*Supplied text*:
If I stop and start again, it will be with a package in a top bar or similar horizontal hive of my own making and use Mike's crush and strain extractor. Since bees will live in any enclosure that suits them, this is a minimal cost path that I feel promotes learning because you need to think about methods rather than following recipes.

My best suggestion is to find a friend who likes bees. An infrequent helping hand and sounding board makes a big difference. We have helped each other recover from catastrophic difficulty and neither will now give it up.

However you proceed, I wish you success and enjoyment.


----------



## Farmsteader (Mar 12, 2010)

Wow, Throrope, what is your name anyways? At least first name! hahaha, Thanks so much for your input and enthusiastic response, your answers helped me formulate and verify some of our plans for our beginning Hives. cedar is plentiful here, i just wondered if the Cedar repells the bees, like it does to other insects,compared to other woods. Cypress sounds nice, Maybe when i make a windowed hive for peeking in that would be a good choice. I appreciate your incite on choices, after all life is about choices and Beekeeping is a very good choice and challenge for me. Stay in touch and Take is easy, AJ and Denise:thumbsup:


----------



## Bill AR (Sep 28, 2009)

I have a couple of cedar hives... the bees seem perfectly happy with them. I have seen for myself that a NEW (one year old) cedar hive did NOT get wax moths while a nearby pine hive did (after the bees had died out). I have read that the cedar effect fades rather quickly for wax moths. I was looking to see any effect on varroa mites.... None seen unfortunately. Small sampling for sure... I was going for yes/no indications. But cedar is certainly beautiful while it's fresh. I have wondered if anyone has used FRESH cedar shavings to keep moths out of stored supers or stored brood combs. I can't yet bring myself to use p-dichlorobenzene... it's gotta leave residue in the wax. Has anyone done this cedar shavings experiment?
Bill


----------



## AR Beekeeper (Sep 25, 2008)

Farmsteader; If you would like to join a beekeepers association there is one in Mountain Home that meets the 4th Tuesday of each month at 7:00 pm. The meetings are in the meeting room of the Farm Bureau office on highway 62, across from the road that goes to the fair grounds. 

Western Pine or western cedar is usually what is used for supers here. That is what most builder supply houses stock and the wood last OK.


----------



## Farmsteader (Mar 12, 2010)

Thanks AR BeeKeeper, Did those meetings already Start ? Ii know they break in winter.I definetly want to start attending , thanks for the reminder, AJ and Denise


----------



## Farmsteader (Mar 12, 2010)

Bill AR said:


> I have a couple of cedar hives... the bees seem perfectly happy with them. I have seen for myself that a NEW (one year old) cedar hive did NOT get wax moths while a nearby pine hive did (after the bees had died out). I have read that the cedar effect fades rather quickly for wax moths. I was looking to see any effect on varroa mites.... None seen unfortunately. Small sampling for sure... I was going for yes/no indications. But cedar is certainly beautiful while it's fresh. I have wondered if anyone has used FRESH cedar shavings to keep moths out of stored supers or stored brood combs. I can't yet bring myself to use p-dichlorobenzene... it's gotta leave residue in the wax. Has anyone done this cedar shavings experiment?

*Written task 1*:
Please transcribe the records starting at their first line and stopping after the line that contains "pos(886,177)". Leave out the pictures.
These records are unrelated to the beekeeping thread.

Records from a dataset:
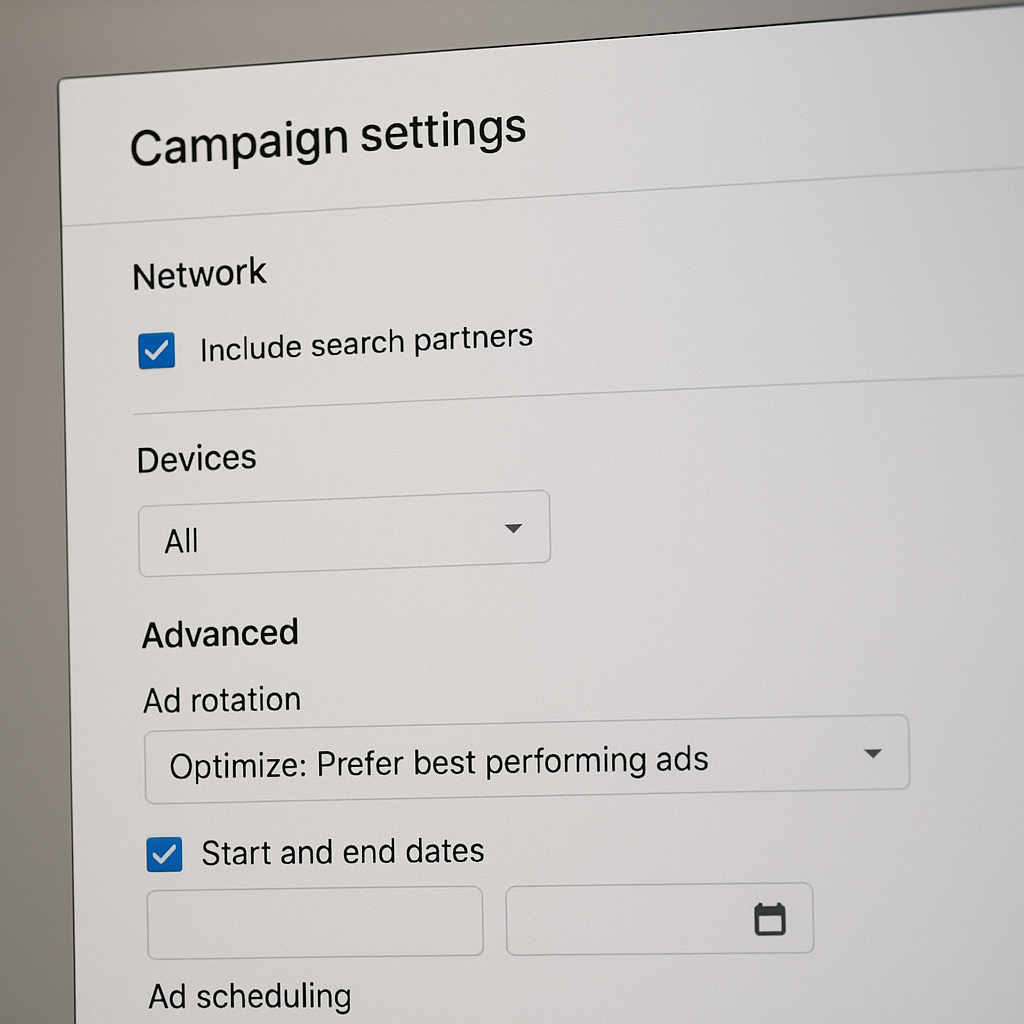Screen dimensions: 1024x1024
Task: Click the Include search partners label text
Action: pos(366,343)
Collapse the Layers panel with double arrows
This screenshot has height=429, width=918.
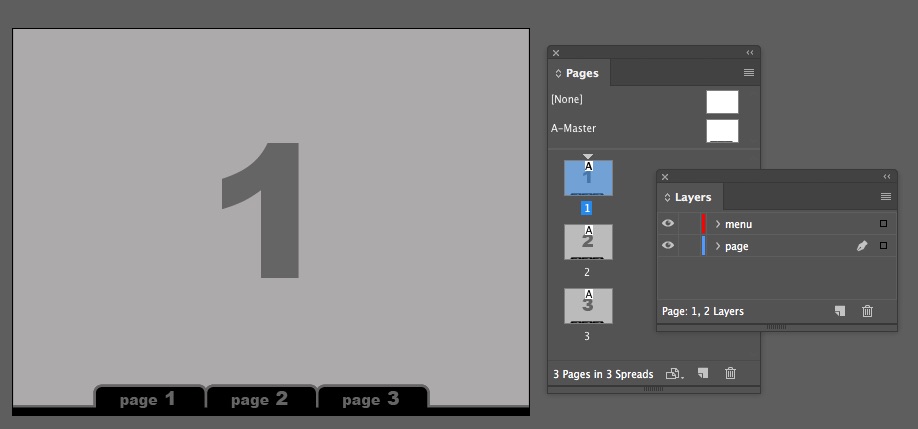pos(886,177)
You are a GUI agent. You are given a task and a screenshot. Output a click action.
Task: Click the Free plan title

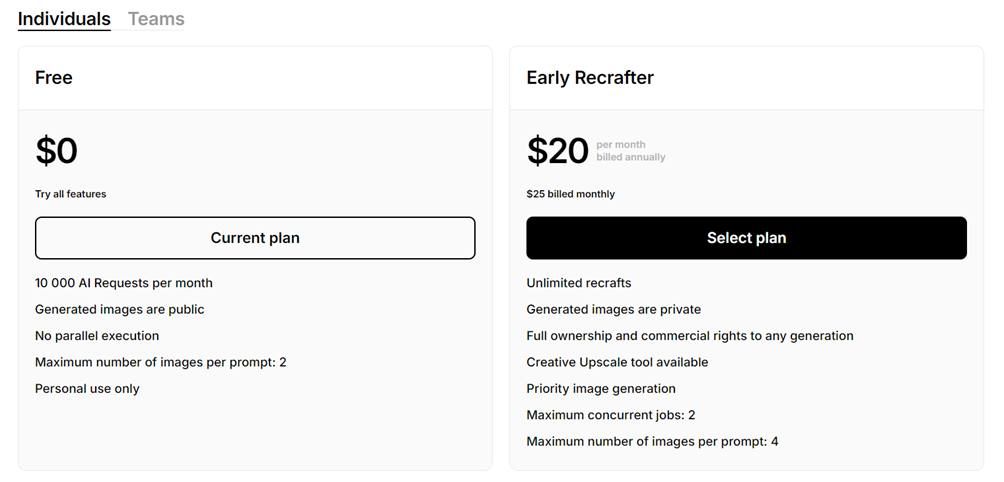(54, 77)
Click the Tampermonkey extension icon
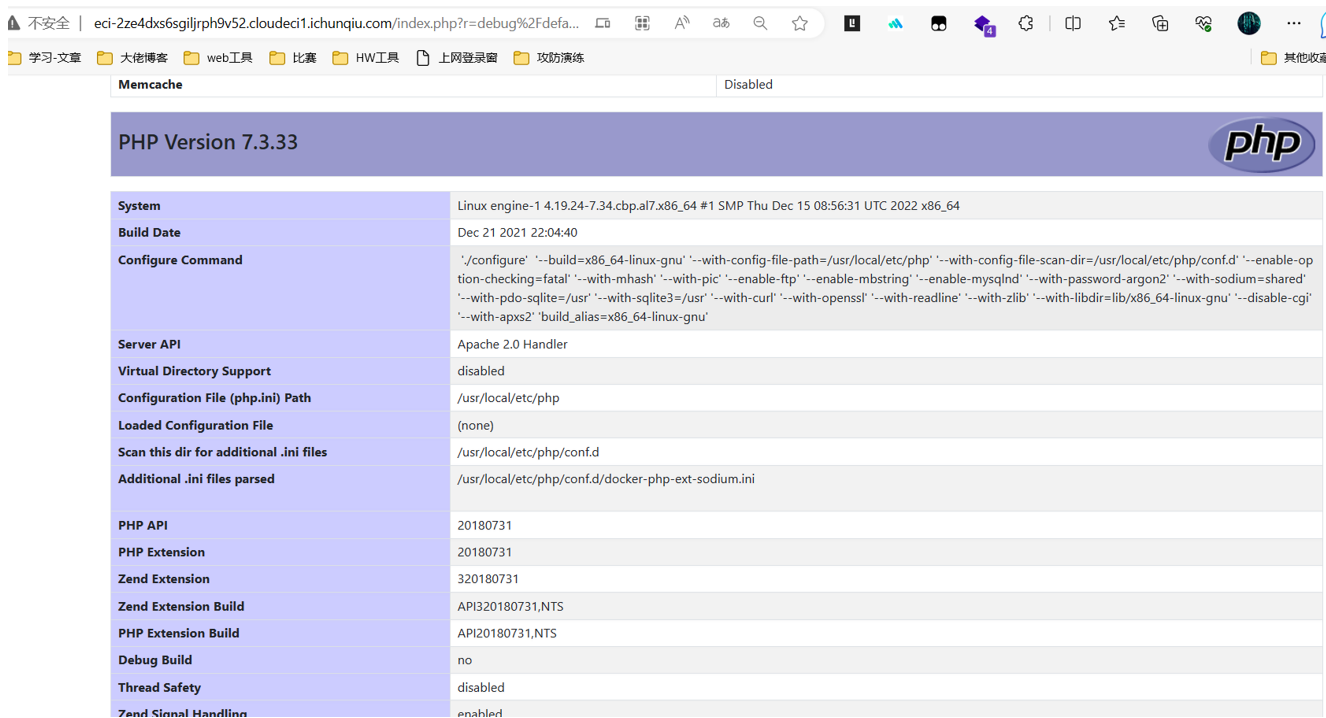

*Written task 2*:
Answer these questions about the beekeeping thread:
(a) When does the beekeepers association in Mountain Home meet?
(b) In Bill AR's observation, which hive got wax moths?
(c) According to AR Beekeeper, what wood is usually used for supers there?

*Full response 1*:
Screen dimensions: 1024x1024
Task: Click the Include search partners label text
Action: pos(366,343)
Collapse the Layers panel with double arrows
This screenshot has height=429, width=918.
pos(886,177)

*Full response 2*:
(a) On the 4th Tuesday of each month at 7:00 pm.
(b) A nearby pine hive, after the bees had died out.
(c) Western pine or western cedar.